(Dataset excerpts)

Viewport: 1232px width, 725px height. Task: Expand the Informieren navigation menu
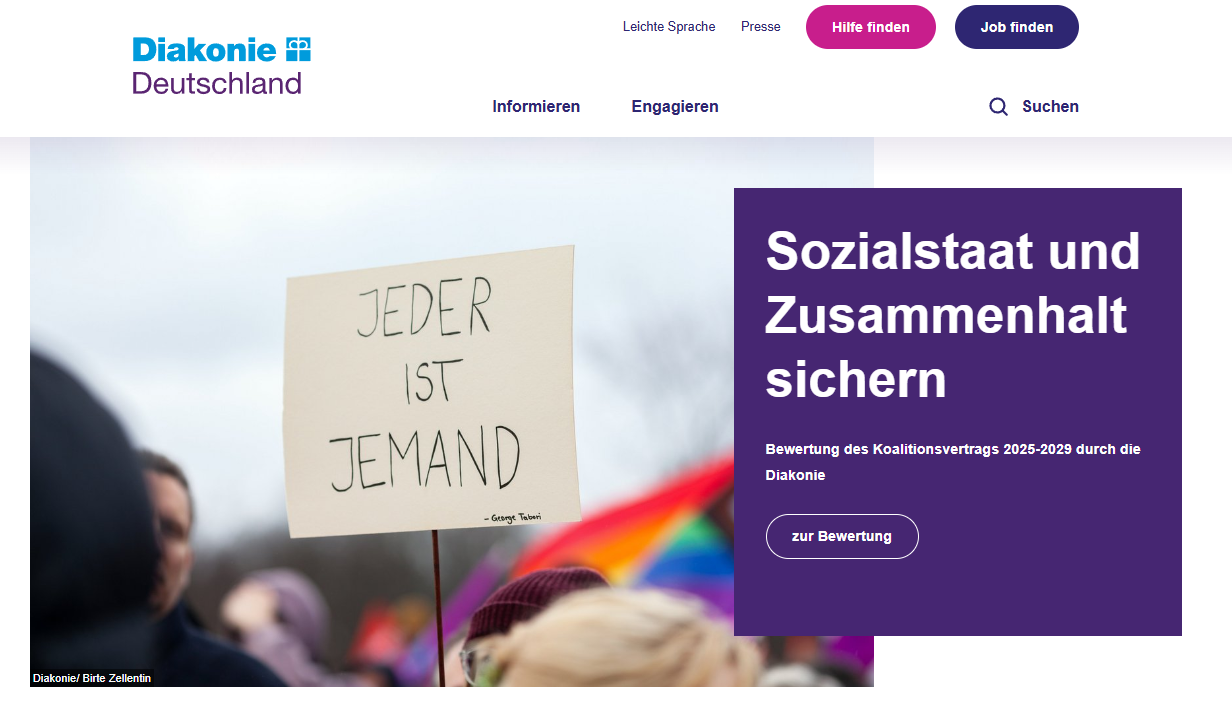[x=536, y=106]
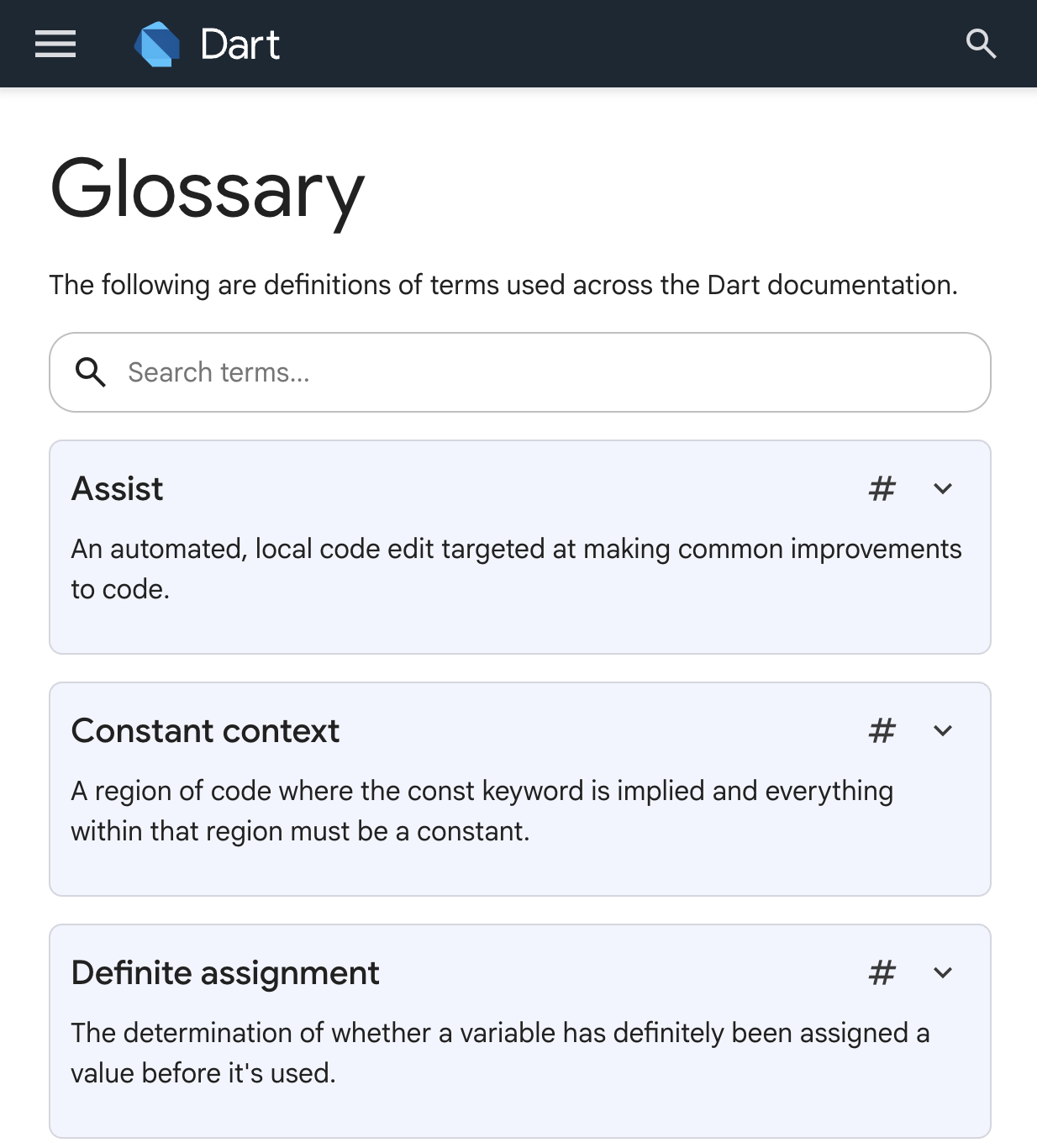
Task: Click inside the Search terms field
Action: pos(336,372)
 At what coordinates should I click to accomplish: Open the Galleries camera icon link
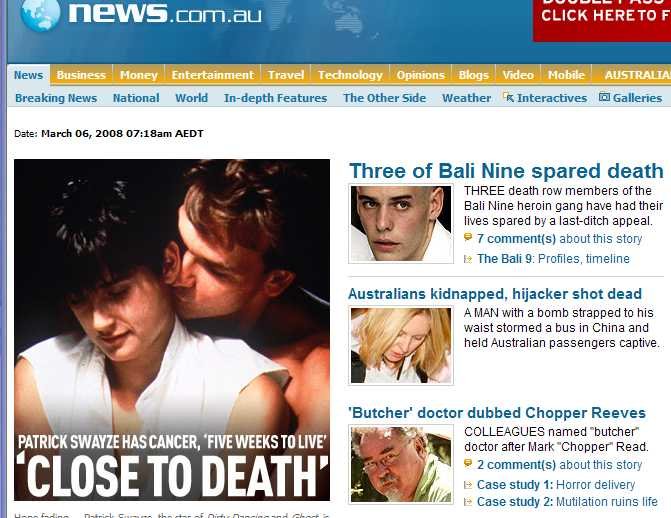point(604,97)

• **WORK REQUIRED**:
Transcribe each record above exactly, leaving every picture out of the copy.

• **ANSWER BOX**:
Viewport: 1232px width, 725px height. Task: Expand the Informieren navigation menu
[x=536, y=106]
Task: Click inside the Search terms field
Action: pos(336,372)
 At what coordinates should I click to accomplish: Open the Galleries camera icon link
point(604,97)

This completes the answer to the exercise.